Two hours is a long time, and there will be actual, physical people there. There are never any of those in my apartment. They can heckle, make requests, and walk away if they’re not into it. How do I operate a songbook and a guitar at the same time against the dreaded three page song, or do I just make sure I memorize the end bit so I can dodge having to turn the page? What if no one likes my covers? What if no one likes my originals? What if they actually bought that big, wicker hook they’ve been threatening to?

A good bout of panicking helps me prepare to take a show seriously, and make sure I give it my best. The chill, coffee house show is wonderful, but it’s not a two hour set in front of artists. It helps put into perspective that I’m not only there to make music, I’m there to help creators sell their art, and they deserve someone who commits.

Make Lists

Oh, the lists. The set list is the obvious one, but it’s  only the beginning. I’ll make a list of the artists in the show and mark it with where they are, so it’s easy to do an impromptu callout. I make a list of people to thank. The show, the venue, the sponsors, the creators for making such wicked things, and the organizers by name or by brand. If I don’t have a list, I’ll forget. I like callouts, depending on my read of the crowd. If I’ve got a Dr. Who tune in my set and there’s an artist in the show who makes Dalek decoupage, I’ll throw to them before or after it. Even of none of the passers by bite, the artists know I see them and I’m with them. On top of that, way before the show, I make a list of times when I can fit in some extra practice, to polish the tunes I haven’t played in months, and learn a few new ones. I make a list of the gear I need to bring, and if I need any help. Am I recording it? Video? Audio? Am I playing acoustic, bringing an amp, or plugging in to their sound?

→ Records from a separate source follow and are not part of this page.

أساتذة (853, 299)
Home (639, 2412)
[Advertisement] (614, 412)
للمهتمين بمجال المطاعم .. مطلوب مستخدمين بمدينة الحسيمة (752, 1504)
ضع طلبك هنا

I sidelined the set list, but the set list matters. Audience matters. The set I’m doing this year is in our City Hall, at 11am on a Sunday. I like the lazy Sunday crowd, but it means there will be kids there, so all my songs with swearing or about gross internet things get out, and my song about farts is 100% in. The artists there are also my audience. Passers by are there for maybe ten minutes, but the artists are locked in the hall with me for the full two hours, so maybe they don’t want to have to hear my impression of Skeletor singing Wonderwall three times, no matter how noble it may be. I have other opinions about set lists, but they are irrelevant.

Maintain Instruments

This means more than changing the strings on my guitar and making sure my tuner is charged. It means cleaning it completely. I have never been so embarrassed as I was when I lent my guitar to someone at a show, and saw the lights reflecting all my finger smudges and handprints and went “God, that’s what my guitar looks like from here?” Guitars get gross. Test any other equipment, even if it’s just been sitting still for two months. Find all the right cables and put them in a pile that’s findable.

I am my own instrument. I’m a guitarist and singer, so my hands and voice need to be able to stand up for two hours of songs about videogames and D&D. I need to be able to handle the brief foray into Celine Dion that I’ve planned, and be ready to basically do two hours of light cardio while telling jokes. No one appreciates the version of Hello delivered by a singer who’s laying on the stage heaving breathy lyrics into the microphone. Maintaining myself also means cleaning up, getting a haircut and picking out clothes on the day. Looking good and feeling good make me way less self-conscious, which makes for a better show. I think people can tell the difference between “Nerd singing science song” and “Nerd singing science song who super wishes he hadn’t worn a hoodie on to the stage”. Even if they can’t, it makes me happier, which makes for good shows.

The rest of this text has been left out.